Least expensive San Diego homes to sell in 2018

Beauty is in the eye of the beholder for some of the cheapest homes to sell in 2018. In a year when San Diego County’s median home price hit its highest point in history — $583,000 in August — a few buyers were able to nab properties that were far less expensive but not without some disadvantages, like remote locations or plenty of deferred maintenance.

Many of the homes could just be tear-downs that will make way for a new home on the site, or a second property for someone to get away to on the weekends.

  • 7555 Broken Cinch Trl, Julian — $90,000 (Tie)
    This one-bedroom, one-bath home was advertised as a “diamond in the rough” west of Anza Borrego Desert State Park. The home is only 480 square feet, but the property is two acres and completely surrounded by a fence.
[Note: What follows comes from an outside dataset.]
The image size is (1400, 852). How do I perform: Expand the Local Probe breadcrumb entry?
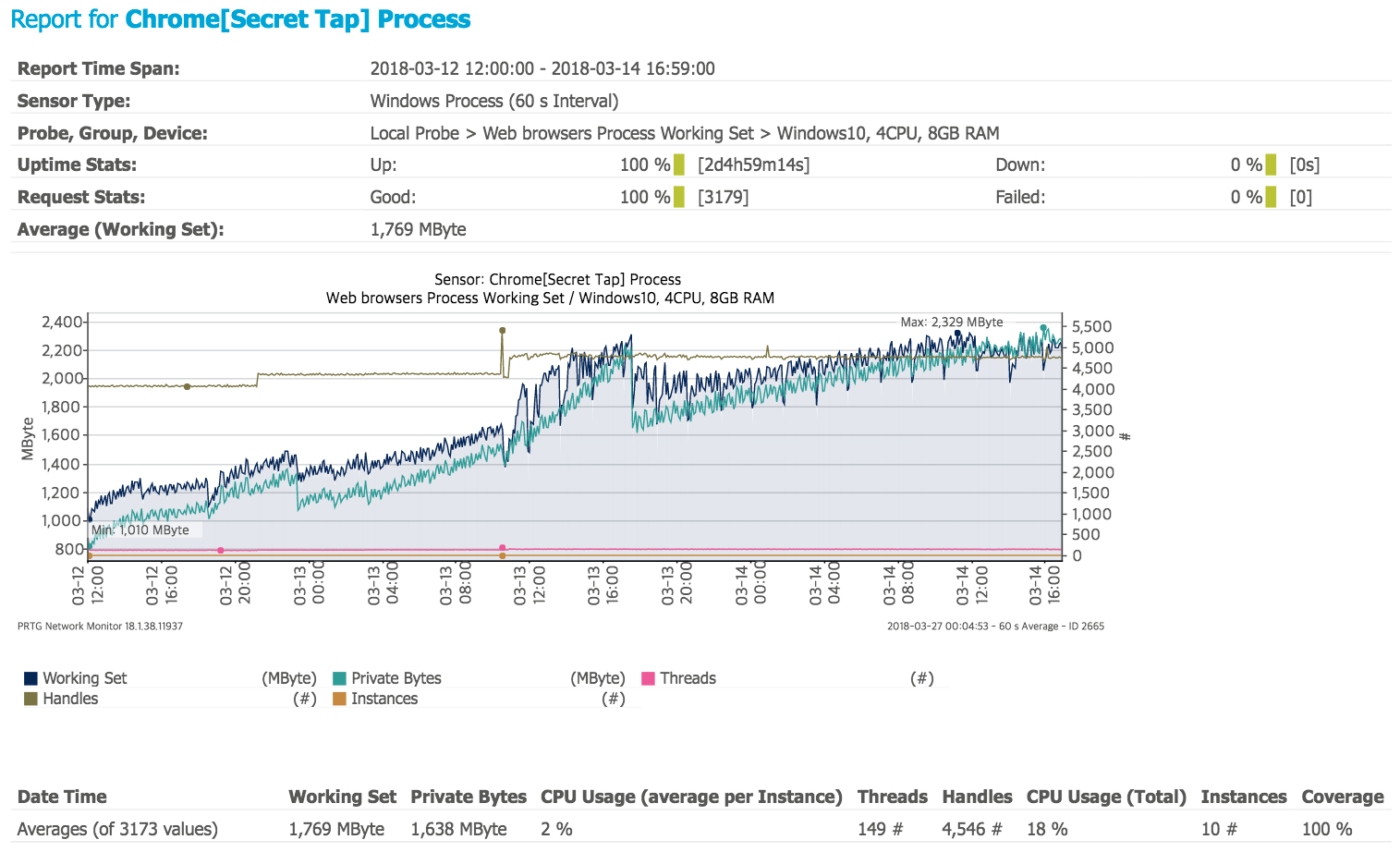coord(414,132)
While it is far away from job centers, like many homes on this list, it might be a quicker drive than from other desert homes. It would take roughly one hour and 40 minutes to get to downtown San Diego and an hour and 20 minutes to Escondido.
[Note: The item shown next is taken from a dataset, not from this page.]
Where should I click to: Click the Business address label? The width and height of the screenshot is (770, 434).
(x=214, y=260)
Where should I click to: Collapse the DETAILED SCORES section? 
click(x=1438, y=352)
A selling point of the property is it is surrounded by park land that can’t be developed, allowing for amazing views and wildflowers in the spring. The home was built in 1982, making it one of the newer desert homes on our list. It was originally listed for $110,000 in April, before selling about a month later.

Listing agent Mary Watkins said the previous owner worked at the park but had to move closer to the coast for health reasons. She said the new owner planned to use the property as a getaway. “It wasn’t the best property I’ve ever done,” she said. “But, it was a good value for what they paid for it.”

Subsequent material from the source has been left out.